In studies using mice grafted with human Ewing sarcoma tissue, researchers from Georgetown University Medical Center and colleagues have identified a biological pathway that is activated when tissue is starved of oxygen due to rapid growth of a tumour, thereby allowing cancer cells to make genetic changes so they can metastasise to the bone and thrive even when exposed to chemotherapy.
The pathway the scientists identified involves a receptor on the surface of a cancer cell, called Y5R, which plays a role in mediating oxygen-deprivation effects, if it was blocked or turned off, genetic changes would be limited, thereby inhibiting metastasis of a tumour.
The finding appeared in Nature Communications.
Each year, about 200 children and young adults in the United States are diagnosed with a Ewing tumour. About half of all Ewing sarcoma diagnoses are in people between the ages of 10 and 20; almost all cases of Ewing sarcoma occur in white and Hispanic people.
If the tumour has spread to distant areas at the time of diagnosis, the 5-year survival rate is 38 percent but if it spreads to the bone, survival drops to between 8 to 14 percent.
“While the role of rapid genetic changes in spurring the growth of cancer is well known, the mechanisms initiating these changes are not well understood and strategies to prevent them are lacking,” says Joanna Kitlinska, PhD, an associate professor in the Department of Biochemistry and Molecular & Cellular Biology at Georgetown University and corresponding author of the study.
“That’s why our identification of Y5R’s involvement in initiating such genetic alterations is important as it gives us a target to aim at or block that could avert cancer genome evolution and resulting progression to metastatic tumours that are resistant to chemotherapy.”
The current standard-of-care for Ewing sarcoma involves systemic cell-killing chemotherapy which can affect all cells in the body leading to side effects.
There are no treatments targeted at genetic alterations that are used in routine treatment of Ewing sarcoma, which might make treatments less toxic. In particular, adequate treatments for patients with metastatic disease are lacking.

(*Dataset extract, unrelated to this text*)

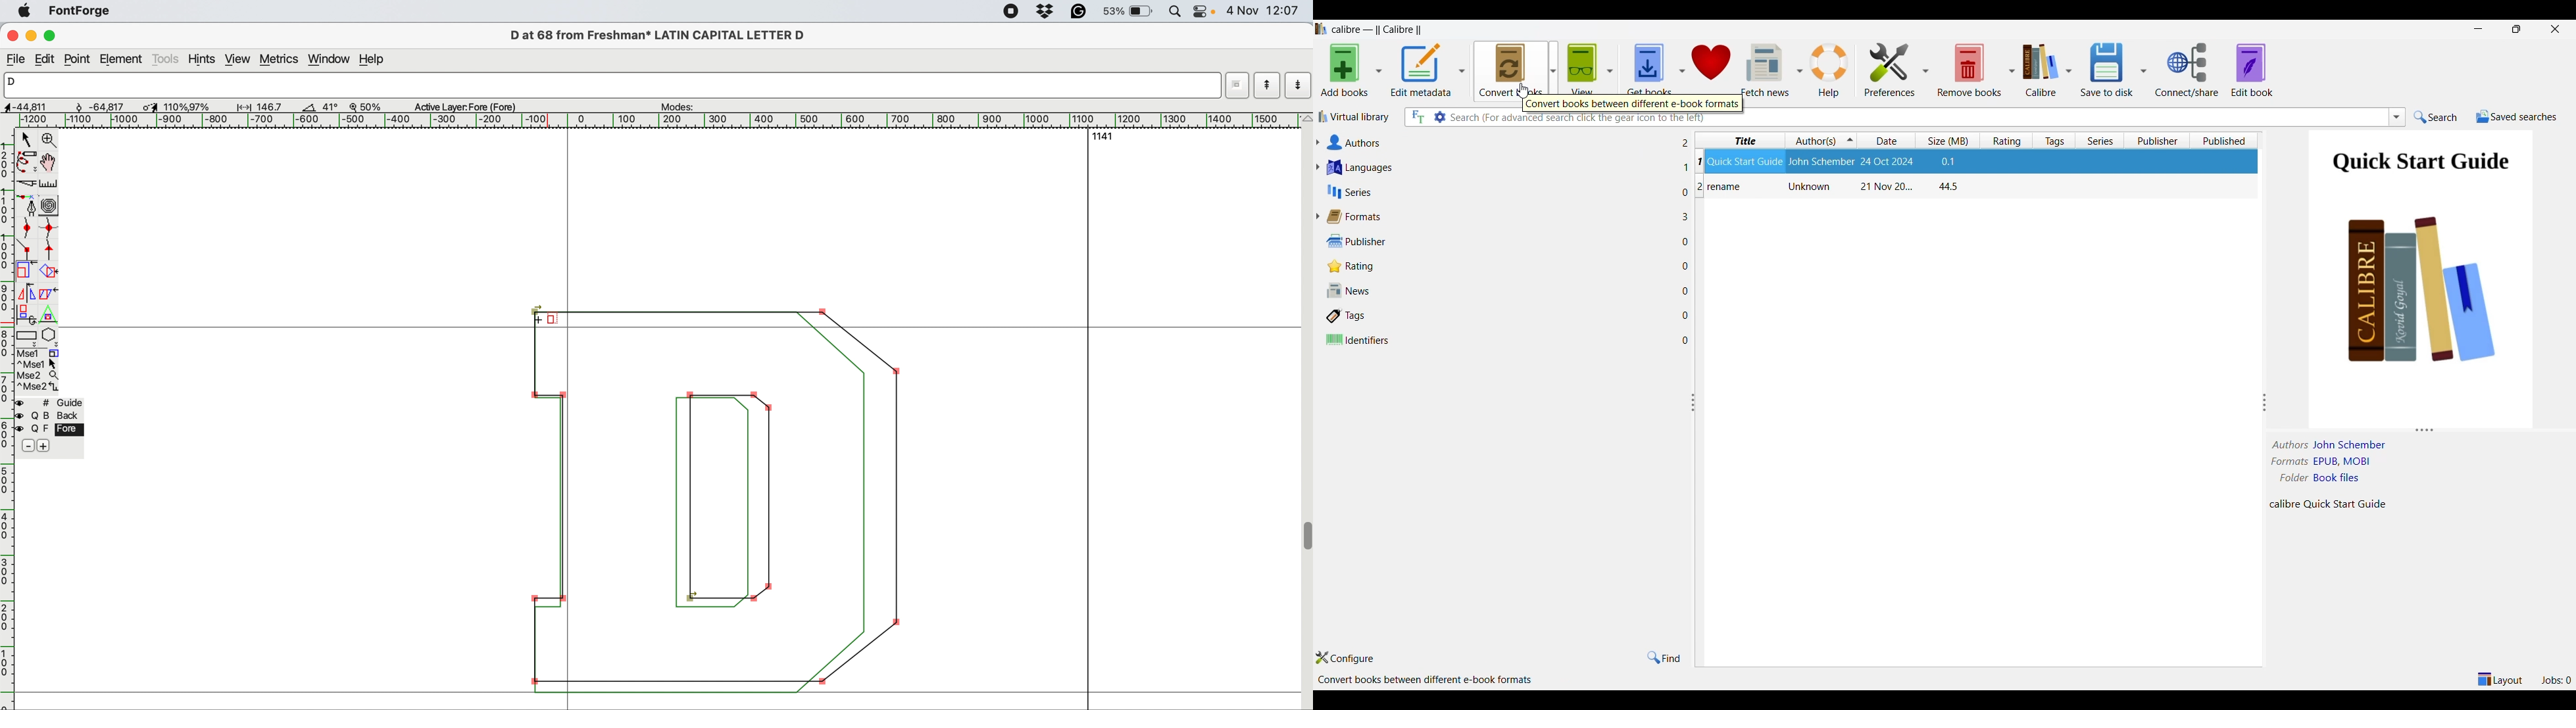 This screenshot has height=728, width=2576. What do you see at coordinates (49, 163) in the screenshot?
I see `draw by hand` at bounding box center [49, 163].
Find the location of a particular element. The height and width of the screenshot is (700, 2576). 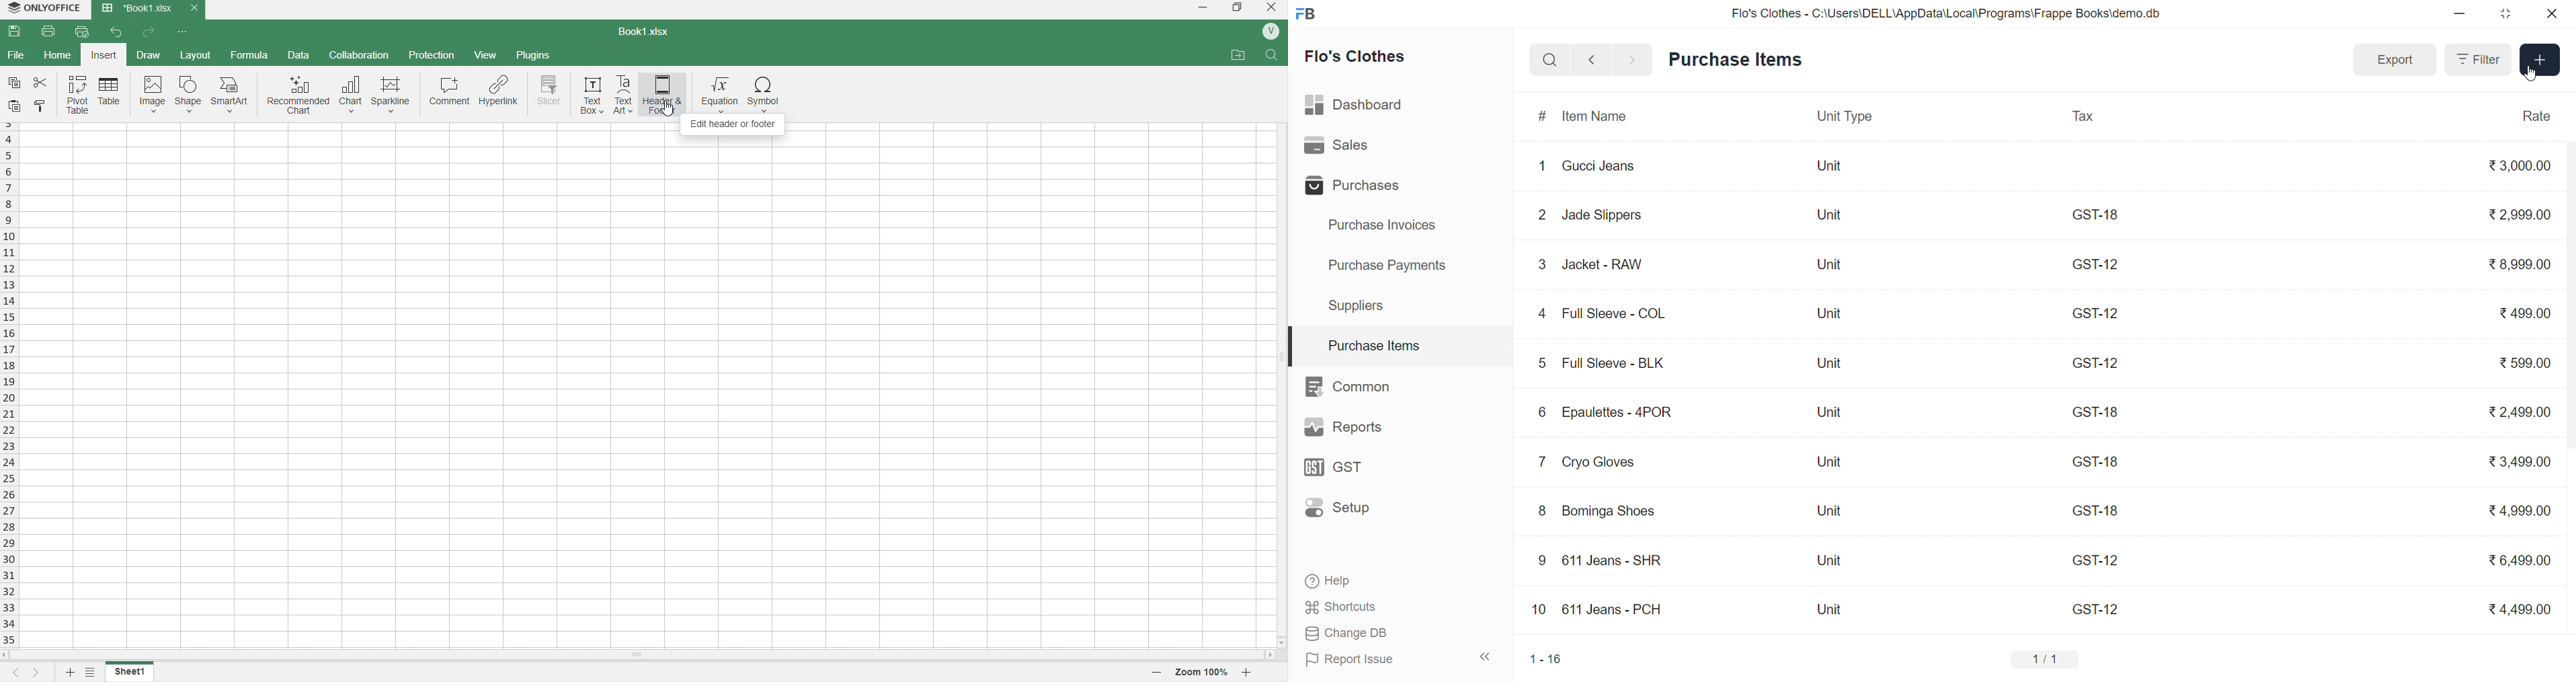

There are currently a number of drugs available that target Y5R because it’s also implicated in regulating food intake and psychiatric disorders. Several Y5R-targeted drugs have been successfully used in animal studies; one of them was used in human clinical trials for obesity.
However, most of them are designed to block functions in the brain that inhibit food intake. According to Kitlinska, the main challenge will be to design Y5R-targeted drugs that do not cross the blood-brain barrier as these effects are undesirable in cancer patients.
“We will keep performing experiments in mice in order to try to identify the mechanisms triggering spread of Ewing to the bone,” says Kitlinska.
“Findings in Ewing sarcoma may also be relevant to other cancer types known to have high expression levels of Y5R, including another pediatric cancer, neuroblastoma, as well as common adulthood malignancies, such as breast, prostate and liver cancers.”